The reversal means Fatima Group and its Midwest Fertilizer Co. may win tax-exempt bonds to build a plant in Posey County.
Army Lt. Gen. Michael Barbero, then the Pentagon’s general in charge of defeating improvised explosive devices (IEDs), told Congress in December 2012 that Fatima was “less than cooperative” in controlling its calcium ammonium nitrate (CAN). It is a key component of homemade bombs, a type of IED that is the top killer of U.S. service members in Afghanistan.
The Washington Times reported in January 2013 that Fatima was on the verge of obtaining $1.3 billion in tax-free bonds in Indiana, a financial package that provides lower interest rates, yet the company was unwilling to help America stop the killings.
Six months later, retired Gen. Barbero told The Times that Fatima had begun to take action. It was stopping sales in two border provinces where IEDs are made and was excising the supply chain of middle men who were funneling CAN to terrorists.
“Following Indiana’s withdrawal of support for this project, U.S. officials have reported that the government of Pakistan and Fatima Group have provided an unprecedented level of cooperation and transparency in addressing the concerns that precipitated the withdrawal of our support,” Mr. Pence said.
“Specifically, U.S. Department of Defense officials have confirmed that an experimental formula is being developed by Fatima Group to be more inert and less-detonable to limit its usefulness to extremists and terrorists.”
He said he hopes to be able to support the bond issue “with the confidence that we have done so in a manner that put the interest of our soldiers and their families first.”
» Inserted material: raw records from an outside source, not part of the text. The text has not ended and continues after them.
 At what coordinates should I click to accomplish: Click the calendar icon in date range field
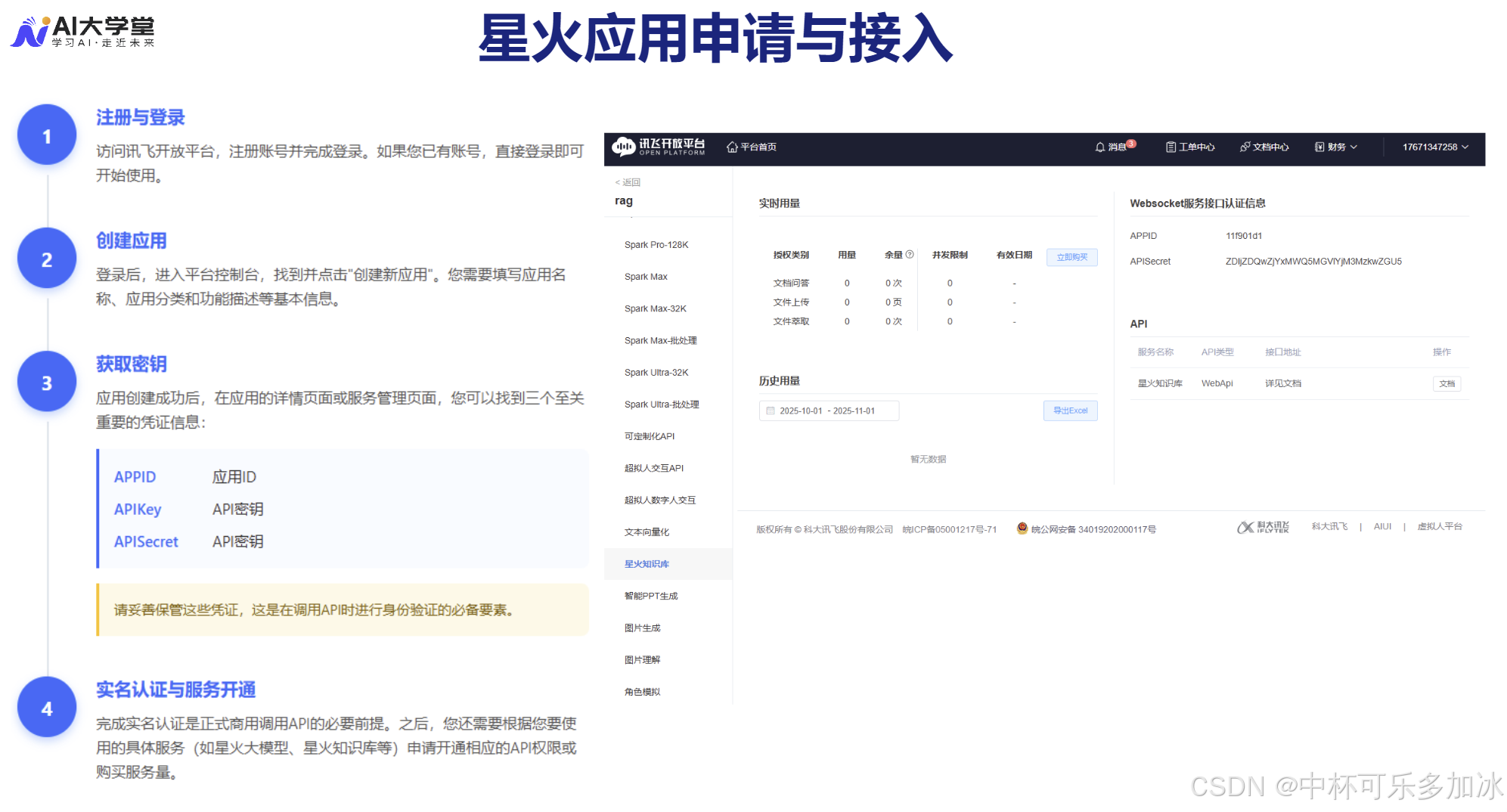770,411
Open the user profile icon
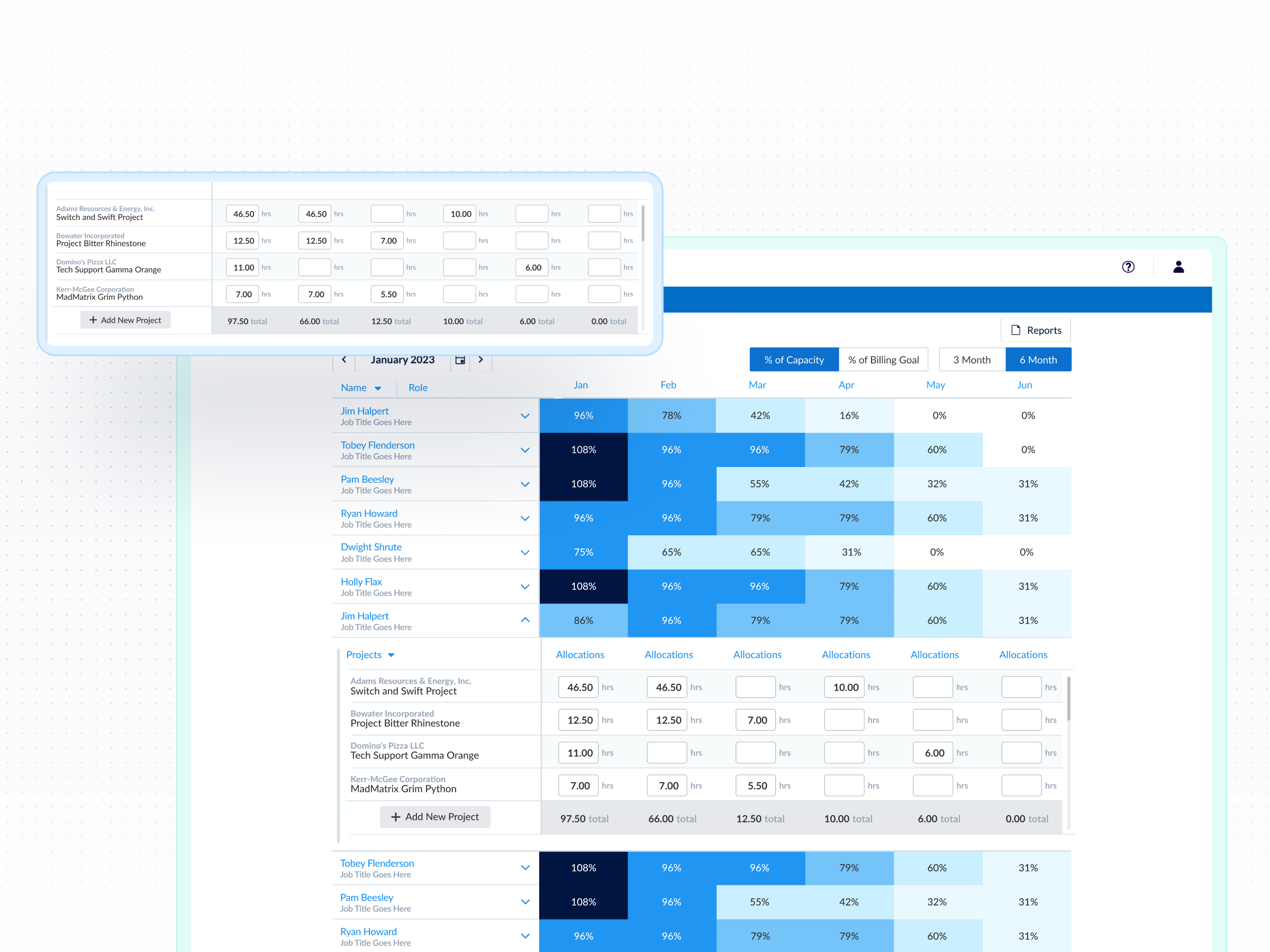The image size is (1270, 952). 1178,267
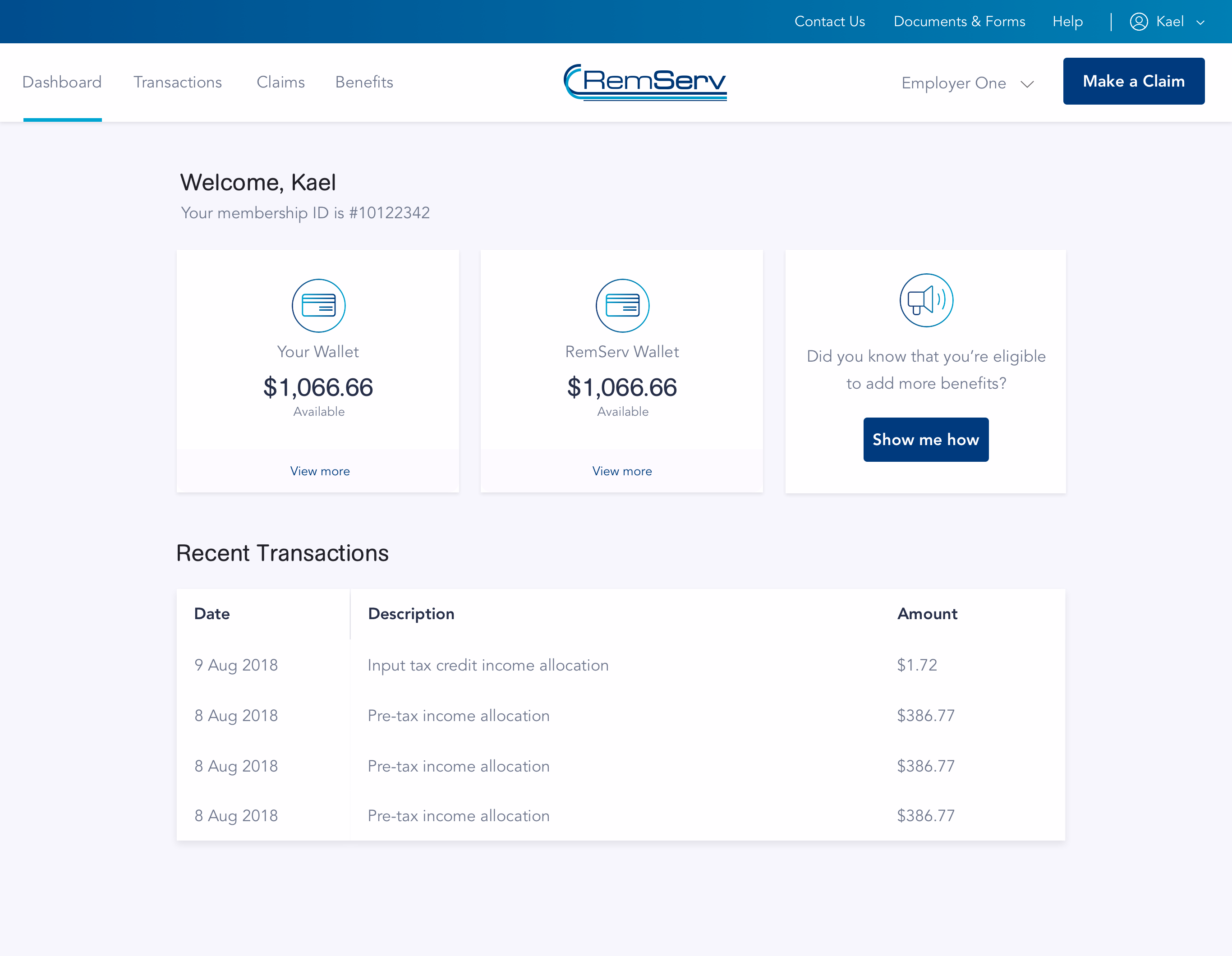Click the Your Wallet card icon
This screenshot has width=1232, height=956.
[x=318, y=305]
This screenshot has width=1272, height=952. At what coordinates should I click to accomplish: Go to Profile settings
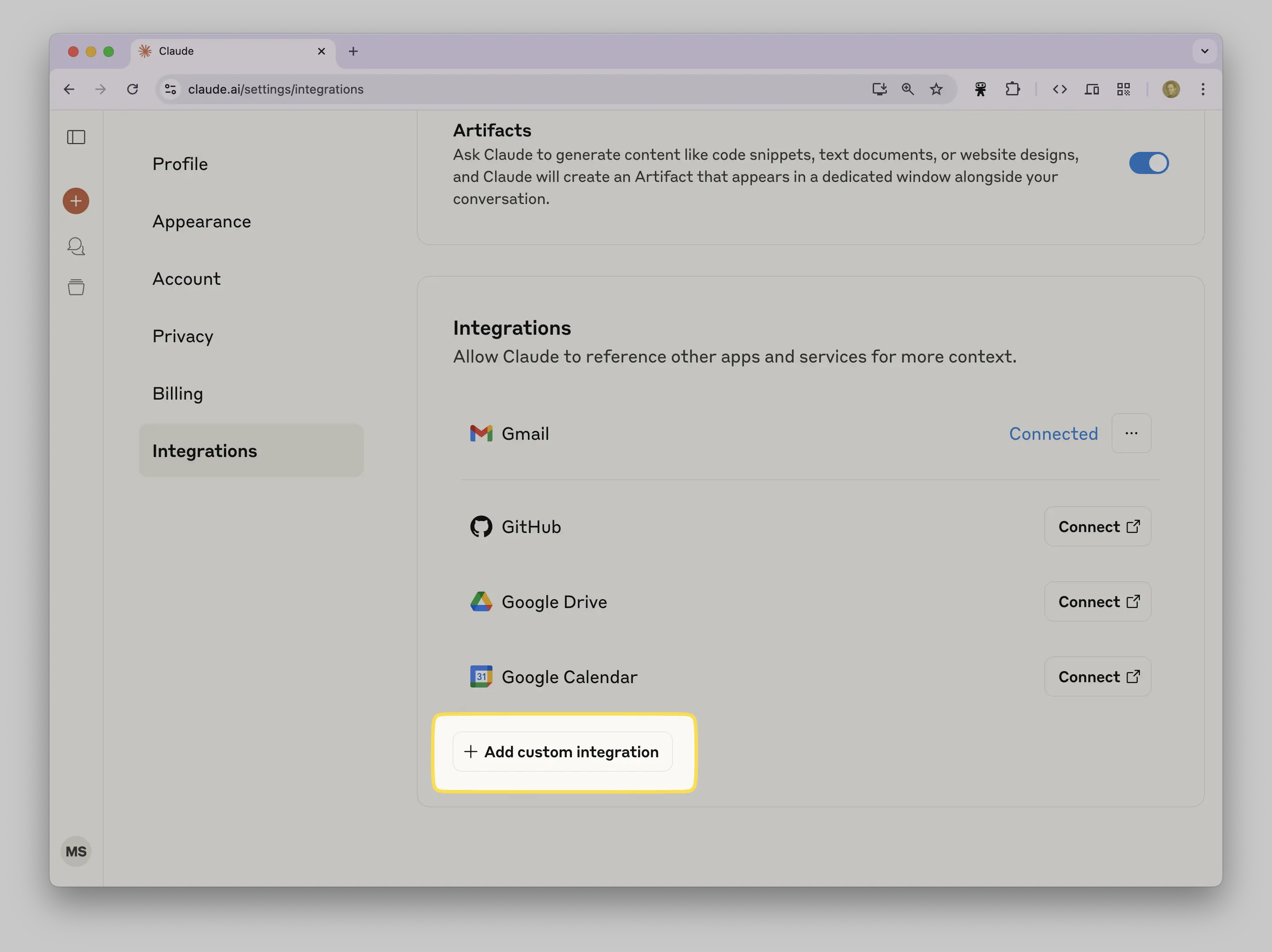pos(180,164)
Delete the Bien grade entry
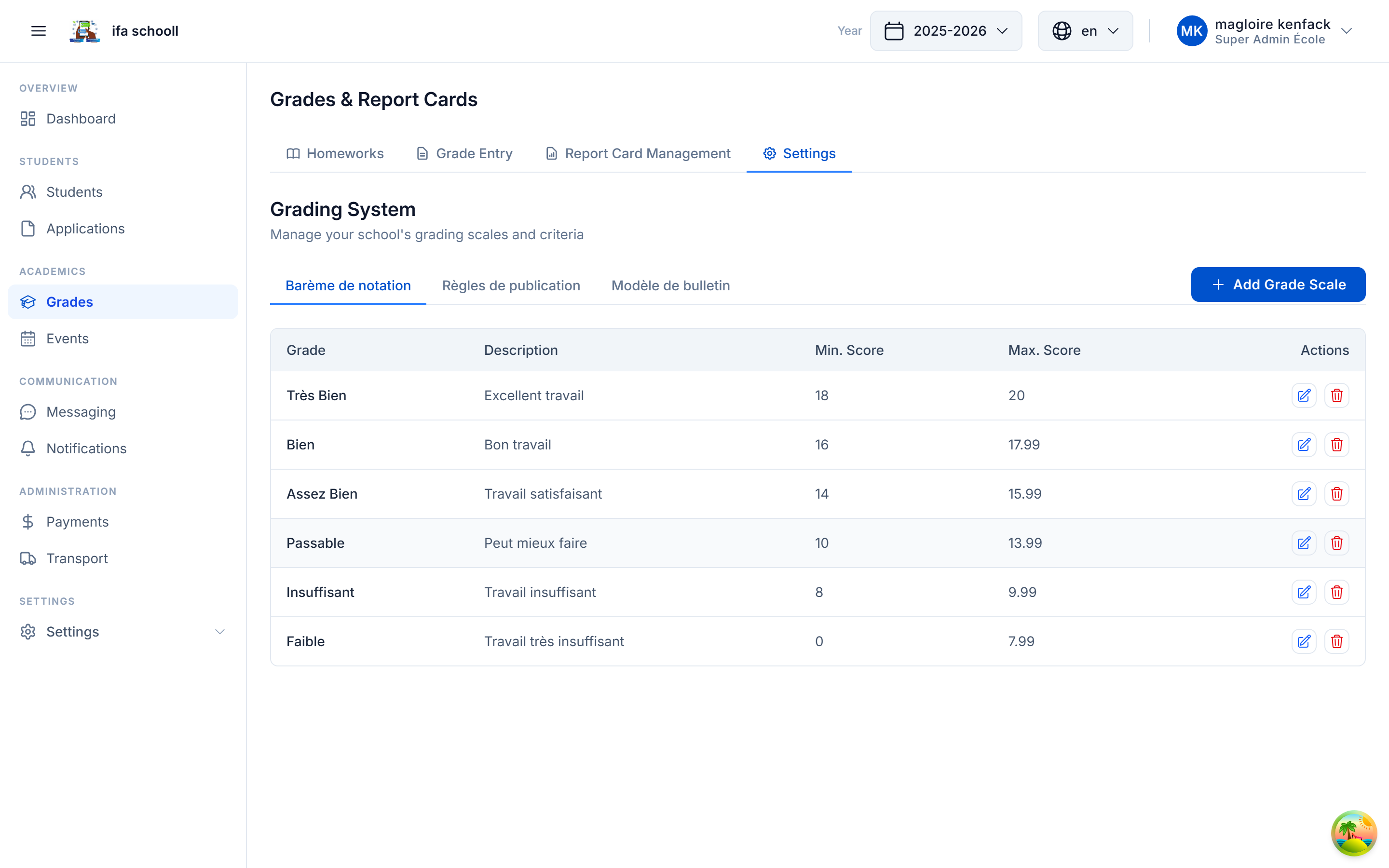Viewport: 1389px width, 868px height. (x=1336, y=444)
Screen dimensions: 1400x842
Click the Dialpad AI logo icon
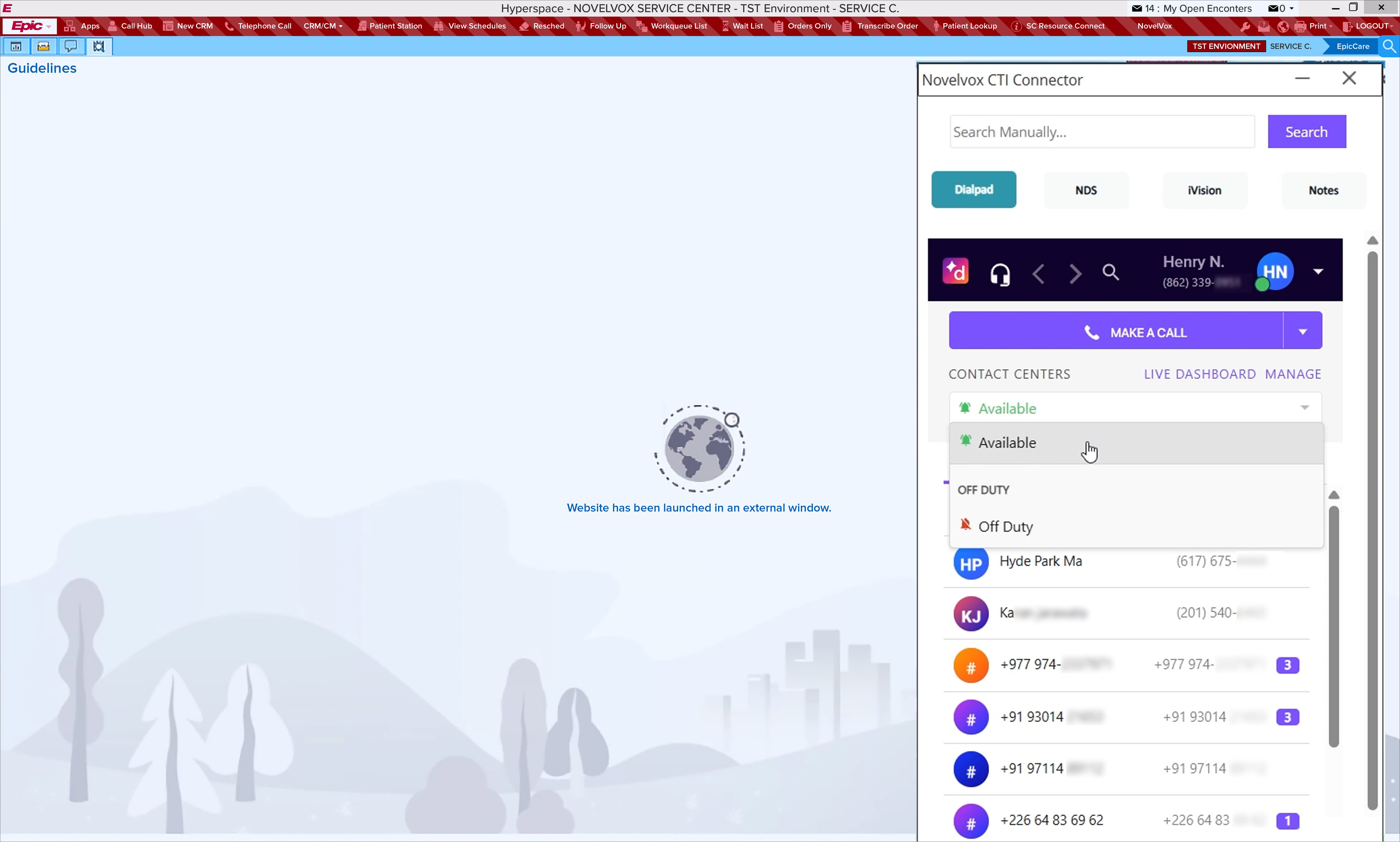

In announcing last May that he was suspending state support for the bond issue, Mr. Pence said the Pentagon could not at that time affirm that Fatima was moving to make its product more inert and thus not suitable for bombs. He said he put the welfare of troops and their families above economic development.
“Without assurances from our Defense Department that the materials which have been misused by the enemy in Afghanistan will be permanently removed from production by Fatima Group in Pakistan, I cannot in good conscience tell our soldiers and their families that this deal should move forward,” he said.
Pakistan also ended its resistance and signed an agreement to share with the Pentagon information on IEDs.
“My assessment is, A.) they are sincere, and, B.) they have taken some actual steps to try to put some control on the free flow of this material,” said Gen. Barbero, who led the Joint Improvised Explosive Device Defeat Organization (JIEDDO) for more than two years.
Last year, about 80 percent of all IEDs in Afghanistan used homemade explosives as the main charge, of which 47 percent contain fertilizer with calcium ammonium nitrate and 45 percent potassium chlorate, according to JIEDDO.
As U.S. troops leave Afghanistan, the number killed in combat is 15 this year and is on a pace to be the lowest since 2006, according to icasualties.org.
A spokesman for Rep. Duncan Hunter, California Republican who served in Iraq and Afghanistan as a Marine Corps officer, said Indiana should not strike a final deal with Fatima until the Pentagon certifies that the formula has, in fact, been changed.
“Until Fatima can prove the fertilizer is non-detonable, then there should be no arrangement for a production facility anywhere in the state,” said spokesman Joe Kasper. “They’re not there yet. Until such time that they can absolutely verify that, the possibility of a deal should be off the table.”